■ Your task:
Convert the stretch of the items from the line containing "Given: Open the ellipsis settings menu" through the end of the items into a Markdown table with the columns Row and Line, numbering each line and skipping blank lines. Leave the pictures out of the table.

■ Dataset excerpts:
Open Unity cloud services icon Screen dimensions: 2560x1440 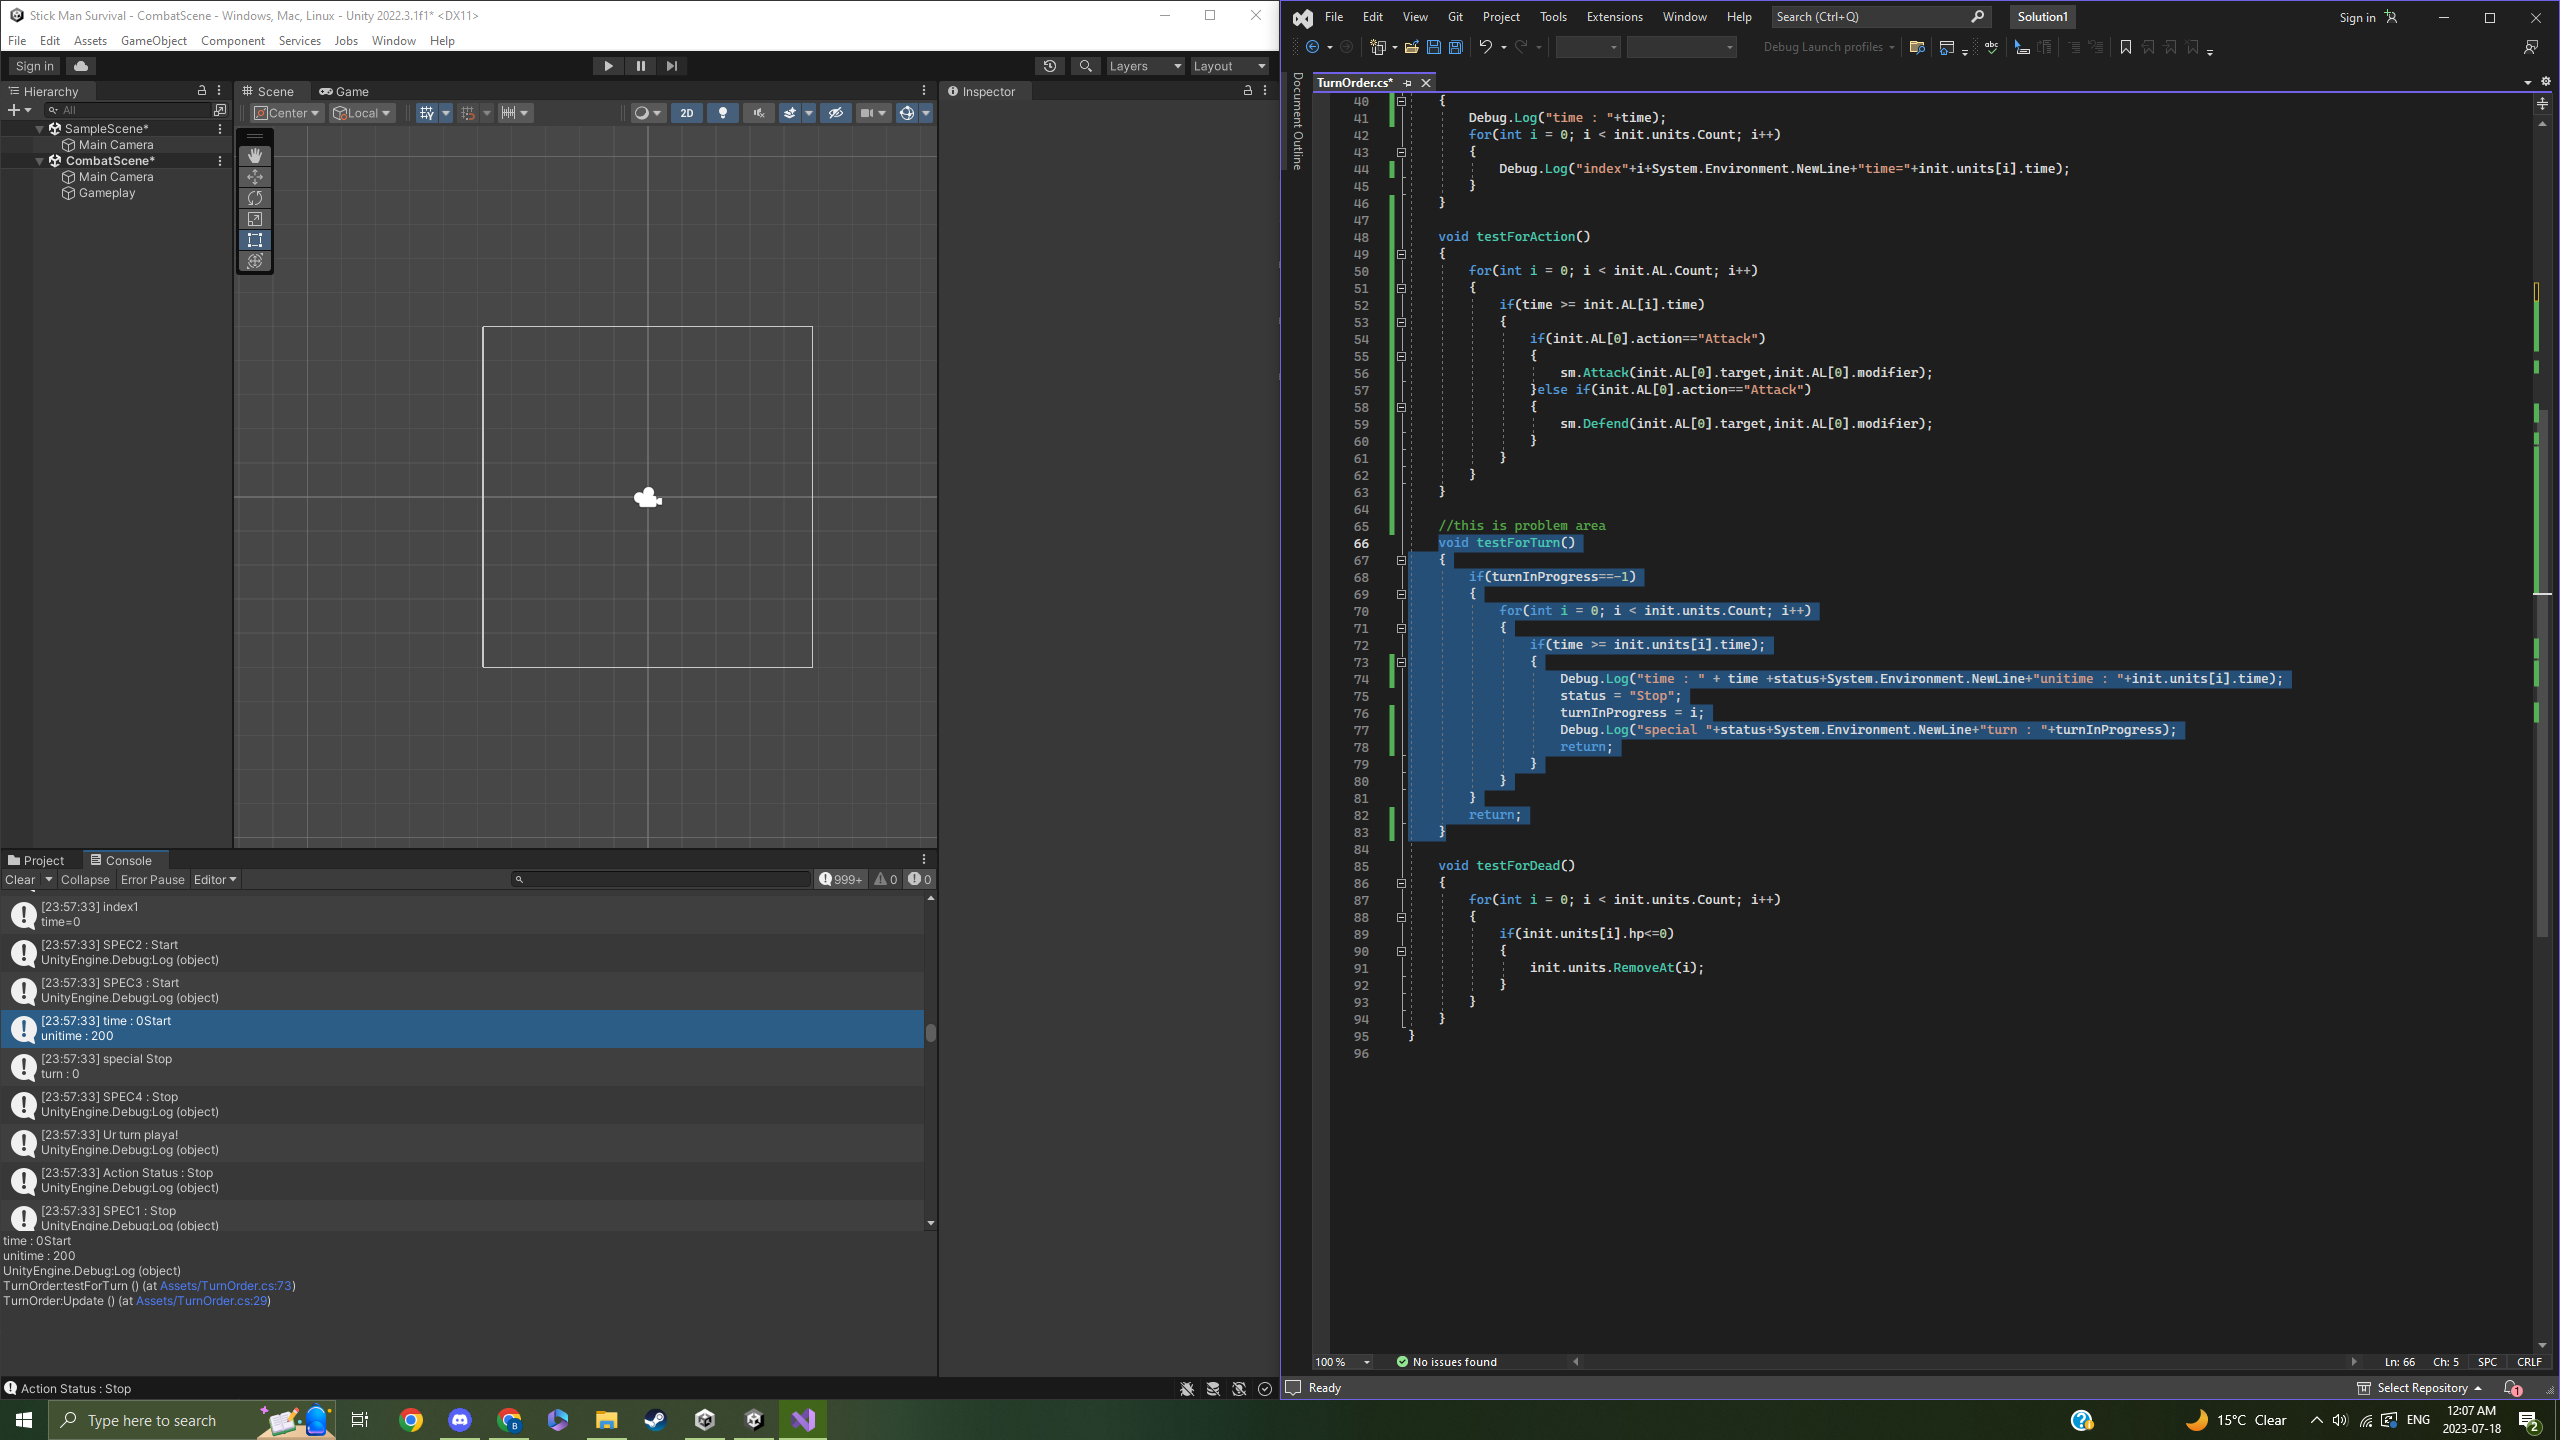81,66
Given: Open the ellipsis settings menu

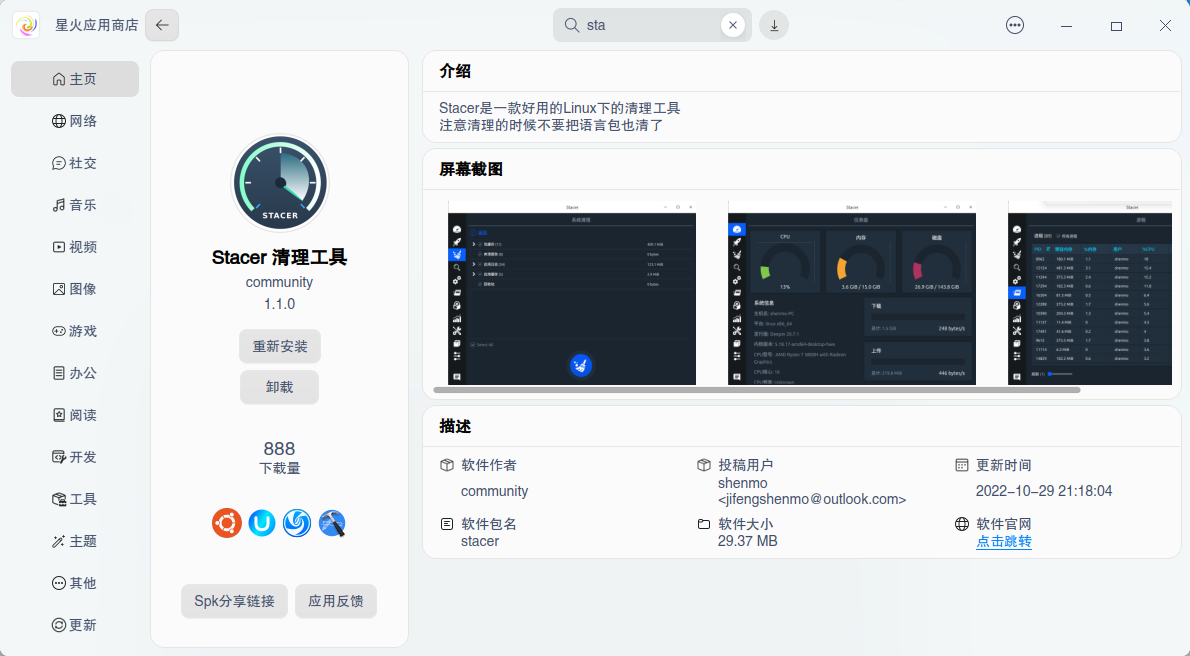Looking at the screenshot, I should 1015,24.
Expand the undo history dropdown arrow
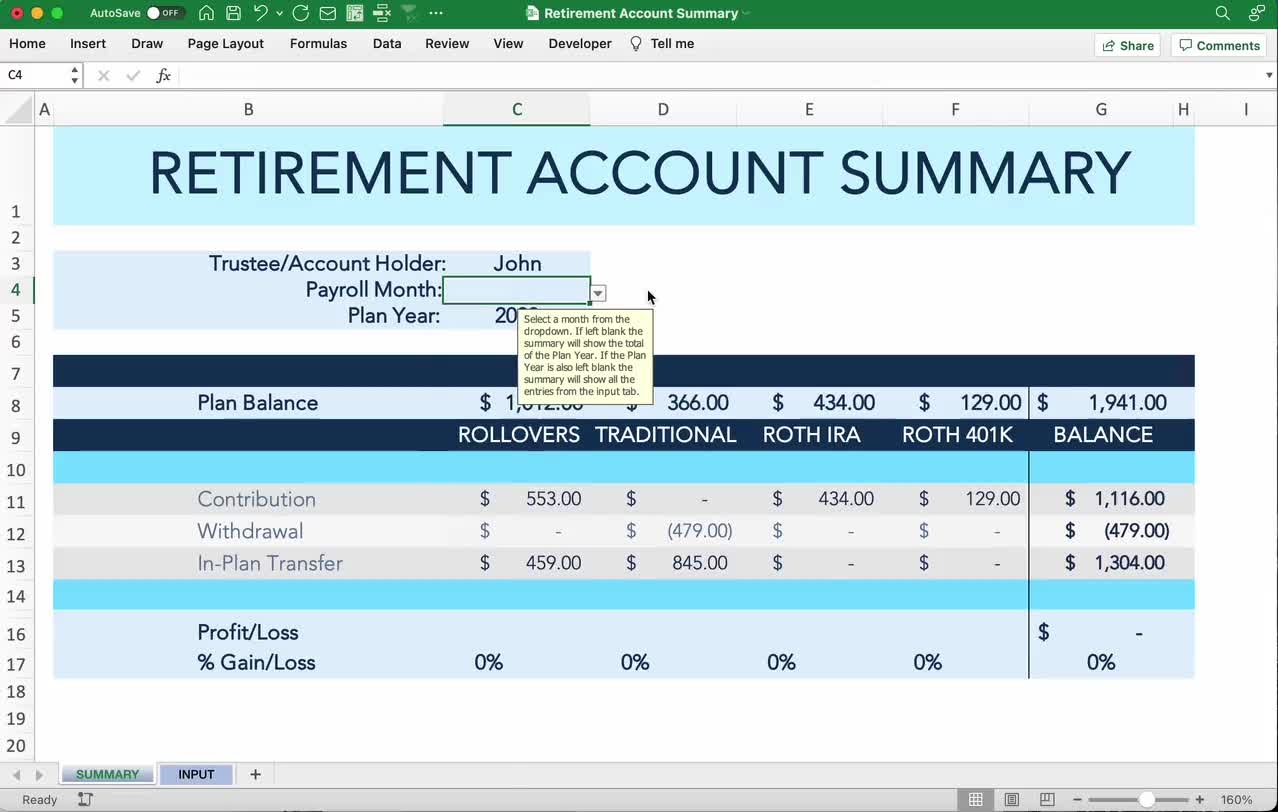Viewport: 1278px width, 812px height. (x=279, y=13)
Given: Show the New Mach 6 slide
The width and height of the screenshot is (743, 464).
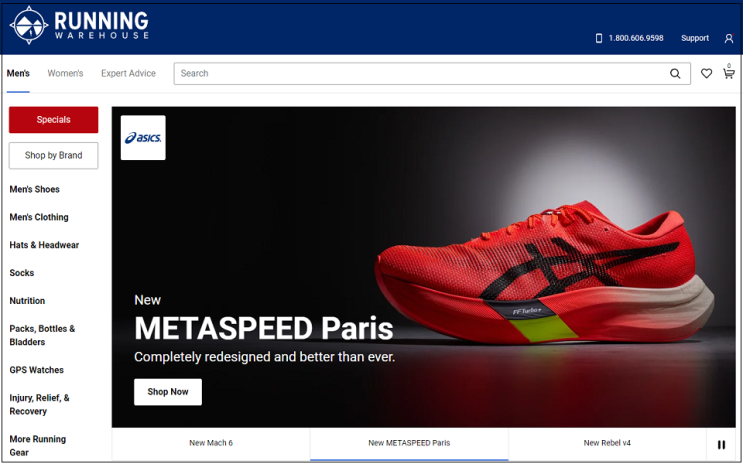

■ Result of the exercise:
| Row | Line |
|---|---|
| 1 | Given: Open the ellipsis settings menu |
| 2 | Looking at the screenshot, I should 1015,24. |
| 3 | Expand the undo history dropdown arrow |
| 4 | Viewport: 1278px width, 812px height. (x=279, y=13) |
| 5 | Given: Show the New Mach 6 slide |
| 6 | The width and height of the screenshot is (743, 464). |